• YOUR OBJECTIVE: From the records below, please repeat exactly the line that has "Where should I click to: Click the step", the line that has "Open 즐겨찾기/열기 favorites", and every line between them, and nothing else.

• PROVIDED DATA:
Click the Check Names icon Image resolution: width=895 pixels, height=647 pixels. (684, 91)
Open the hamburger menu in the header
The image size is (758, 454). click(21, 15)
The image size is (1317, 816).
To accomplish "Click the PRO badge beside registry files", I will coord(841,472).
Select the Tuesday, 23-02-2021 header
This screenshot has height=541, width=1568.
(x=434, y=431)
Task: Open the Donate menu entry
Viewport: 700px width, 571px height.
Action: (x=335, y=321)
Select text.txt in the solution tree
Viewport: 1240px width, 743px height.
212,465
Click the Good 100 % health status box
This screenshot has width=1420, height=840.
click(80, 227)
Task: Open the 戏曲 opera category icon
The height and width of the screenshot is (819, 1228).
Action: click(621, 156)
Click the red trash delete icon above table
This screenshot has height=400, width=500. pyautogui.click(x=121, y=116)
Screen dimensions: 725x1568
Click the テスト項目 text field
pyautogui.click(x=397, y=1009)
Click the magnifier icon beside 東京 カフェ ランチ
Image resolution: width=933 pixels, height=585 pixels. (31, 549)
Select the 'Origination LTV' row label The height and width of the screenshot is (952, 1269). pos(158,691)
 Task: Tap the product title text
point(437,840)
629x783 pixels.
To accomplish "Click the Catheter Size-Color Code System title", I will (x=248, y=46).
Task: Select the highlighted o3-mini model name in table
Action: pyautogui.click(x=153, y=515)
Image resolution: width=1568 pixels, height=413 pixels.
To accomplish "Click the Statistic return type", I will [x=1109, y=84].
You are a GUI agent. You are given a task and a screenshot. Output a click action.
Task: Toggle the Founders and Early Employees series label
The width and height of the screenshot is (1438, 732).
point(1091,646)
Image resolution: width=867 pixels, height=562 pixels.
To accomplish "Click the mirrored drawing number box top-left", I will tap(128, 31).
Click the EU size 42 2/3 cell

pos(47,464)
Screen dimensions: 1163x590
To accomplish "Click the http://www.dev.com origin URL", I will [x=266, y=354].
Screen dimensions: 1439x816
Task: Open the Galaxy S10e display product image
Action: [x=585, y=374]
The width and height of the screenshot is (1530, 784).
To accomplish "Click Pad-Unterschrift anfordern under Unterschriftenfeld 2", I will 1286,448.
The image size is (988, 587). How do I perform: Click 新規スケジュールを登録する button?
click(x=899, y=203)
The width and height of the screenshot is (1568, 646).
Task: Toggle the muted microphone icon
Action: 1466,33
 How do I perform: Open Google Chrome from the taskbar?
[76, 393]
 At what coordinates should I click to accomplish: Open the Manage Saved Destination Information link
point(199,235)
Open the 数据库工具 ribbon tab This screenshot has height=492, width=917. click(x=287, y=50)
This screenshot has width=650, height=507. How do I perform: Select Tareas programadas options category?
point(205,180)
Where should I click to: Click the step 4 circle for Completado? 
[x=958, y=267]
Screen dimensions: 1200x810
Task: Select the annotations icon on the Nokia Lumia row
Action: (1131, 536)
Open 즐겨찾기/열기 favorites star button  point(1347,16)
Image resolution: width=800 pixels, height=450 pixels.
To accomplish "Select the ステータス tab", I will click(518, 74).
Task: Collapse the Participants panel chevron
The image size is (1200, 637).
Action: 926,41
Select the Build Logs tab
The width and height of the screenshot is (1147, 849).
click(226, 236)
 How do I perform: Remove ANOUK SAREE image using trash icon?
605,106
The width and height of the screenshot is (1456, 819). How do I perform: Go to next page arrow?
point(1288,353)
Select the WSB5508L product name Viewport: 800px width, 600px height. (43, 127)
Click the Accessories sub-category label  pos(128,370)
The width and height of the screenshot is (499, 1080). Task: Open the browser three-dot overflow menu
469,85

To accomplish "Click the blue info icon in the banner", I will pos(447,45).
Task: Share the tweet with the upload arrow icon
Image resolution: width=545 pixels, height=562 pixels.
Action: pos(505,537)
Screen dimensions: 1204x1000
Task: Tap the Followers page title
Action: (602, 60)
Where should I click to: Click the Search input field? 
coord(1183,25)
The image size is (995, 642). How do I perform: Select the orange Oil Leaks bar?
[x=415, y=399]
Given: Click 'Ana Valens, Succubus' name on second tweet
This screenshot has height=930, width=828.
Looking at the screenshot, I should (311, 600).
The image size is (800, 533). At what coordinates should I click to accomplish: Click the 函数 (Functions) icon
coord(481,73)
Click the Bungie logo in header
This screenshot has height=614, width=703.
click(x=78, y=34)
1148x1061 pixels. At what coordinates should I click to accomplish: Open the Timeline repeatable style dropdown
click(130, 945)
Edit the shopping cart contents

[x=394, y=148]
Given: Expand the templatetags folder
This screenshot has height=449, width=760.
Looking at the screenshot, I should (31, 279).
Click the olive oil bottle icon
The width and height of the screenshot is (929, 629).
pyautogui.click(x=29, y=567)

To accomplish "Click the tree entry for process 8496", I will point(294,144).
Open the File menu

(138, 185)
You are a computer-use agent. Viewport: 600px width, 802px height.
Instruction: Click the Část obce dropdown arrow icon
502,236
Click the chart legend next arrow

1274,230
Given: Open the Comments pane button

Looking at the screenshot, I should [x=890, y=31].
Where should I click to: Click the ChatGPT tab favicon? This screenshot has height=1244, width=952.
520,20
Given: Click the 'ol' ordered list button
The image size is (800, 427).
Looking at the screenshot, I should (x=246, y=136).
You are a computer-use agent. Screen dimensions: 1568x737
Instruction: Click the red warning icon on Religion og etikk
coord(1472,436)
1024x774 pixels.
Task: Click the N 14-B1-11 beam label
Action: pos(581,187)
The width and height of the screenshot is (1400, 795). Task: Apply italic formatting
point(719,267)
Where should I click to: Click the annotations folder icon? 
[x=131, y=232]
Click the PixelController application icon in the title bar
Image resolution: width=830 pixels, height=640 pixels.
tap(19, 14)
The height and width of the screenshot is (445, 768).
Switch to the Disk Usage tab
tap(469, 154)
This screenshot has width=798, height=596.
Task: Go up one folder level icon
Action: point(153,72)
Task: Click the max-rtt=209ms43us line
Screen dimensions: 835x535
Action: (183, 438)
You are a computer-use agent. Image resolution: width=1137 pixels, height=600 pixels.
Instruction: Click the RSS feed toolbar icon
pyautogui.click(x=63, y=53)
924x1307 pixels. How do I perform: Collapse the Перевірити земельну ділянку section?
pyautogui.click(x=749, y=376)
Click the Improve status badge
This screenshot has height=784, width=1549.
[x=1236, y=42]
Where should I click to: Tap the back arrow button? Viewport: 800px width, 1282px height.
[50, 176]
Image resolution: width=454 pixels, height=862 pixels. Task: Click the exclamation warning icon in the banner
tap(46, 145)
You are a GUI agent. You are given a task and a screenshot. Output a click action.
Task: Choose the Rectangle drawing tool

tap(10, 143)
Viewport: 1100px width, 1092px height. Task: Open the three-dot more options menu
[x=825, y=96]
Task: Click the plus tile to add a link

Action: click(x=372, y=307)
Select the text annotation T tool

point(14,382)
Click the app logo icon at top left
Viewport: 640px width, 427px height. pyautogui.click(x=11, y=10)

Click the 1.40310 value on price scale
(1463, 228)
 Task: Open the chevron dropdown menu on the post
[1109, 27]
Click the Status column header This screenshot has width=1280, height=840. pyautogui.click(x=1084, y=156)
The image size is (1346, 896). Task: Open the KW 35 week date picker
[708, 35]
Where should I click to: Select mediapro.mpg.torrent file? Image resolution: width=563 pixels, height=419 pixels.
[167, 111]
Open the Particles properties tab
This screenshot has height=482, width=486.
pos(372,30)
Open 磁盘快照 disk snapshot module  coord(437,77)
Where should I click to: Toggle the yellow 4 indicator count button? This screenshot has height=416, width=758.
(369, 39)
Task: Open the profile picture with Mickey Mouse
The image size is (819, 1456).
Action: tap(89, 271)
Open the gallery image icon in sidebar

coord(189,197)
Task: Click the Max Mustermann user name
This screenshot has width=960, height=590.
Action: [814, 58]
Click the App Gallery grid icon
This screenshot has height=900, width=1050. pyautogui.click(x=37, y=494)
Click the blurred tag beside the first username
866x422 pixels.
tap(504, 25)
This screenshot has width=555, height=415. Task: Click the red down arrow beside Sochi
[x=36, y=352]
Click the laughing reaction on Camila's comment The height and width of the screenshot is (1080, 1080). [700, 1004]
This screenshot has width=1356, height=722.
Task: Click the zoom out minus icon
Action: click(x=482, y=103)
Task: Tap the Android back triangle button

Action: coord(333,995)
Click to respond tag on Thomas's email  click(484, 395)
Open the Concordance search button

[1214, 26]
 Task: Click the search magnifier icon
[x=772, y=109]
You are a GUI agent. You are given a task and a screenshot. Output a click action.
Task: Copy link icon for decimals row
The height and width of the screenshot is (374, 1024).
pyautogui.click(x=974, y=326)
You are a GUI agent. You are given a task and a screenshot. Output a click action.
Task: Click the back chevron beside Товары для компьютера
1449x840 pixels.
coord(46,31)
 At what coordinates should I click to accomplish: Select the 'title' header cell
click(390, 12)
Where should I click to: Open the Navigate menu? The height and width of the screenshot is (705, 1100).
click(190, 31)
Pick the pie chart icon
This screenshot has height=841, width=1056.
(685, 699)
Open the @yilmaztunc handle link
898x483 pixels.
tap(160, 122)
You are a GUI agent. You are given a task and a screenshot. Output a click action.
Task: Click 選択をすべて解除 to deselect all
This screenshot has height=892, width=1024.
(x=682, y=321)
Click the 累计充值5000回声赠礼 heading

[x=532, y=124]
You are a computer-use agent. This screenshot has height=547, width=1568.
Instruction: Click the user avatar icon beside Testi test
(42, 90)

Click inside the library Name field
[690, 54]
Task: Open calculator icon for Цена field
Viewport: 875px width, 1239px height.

• TASK ANSWER:
Where should I click to: Click the step 4 circle for Completado? 
[x=958, y=267]
Screen dimensions: 1200x810
Task: Select the annotations icon on the Nokia Lumia row
Action: (1131, 536)
Open 즐겨찾기/열기 favorites star button  point(1347,16)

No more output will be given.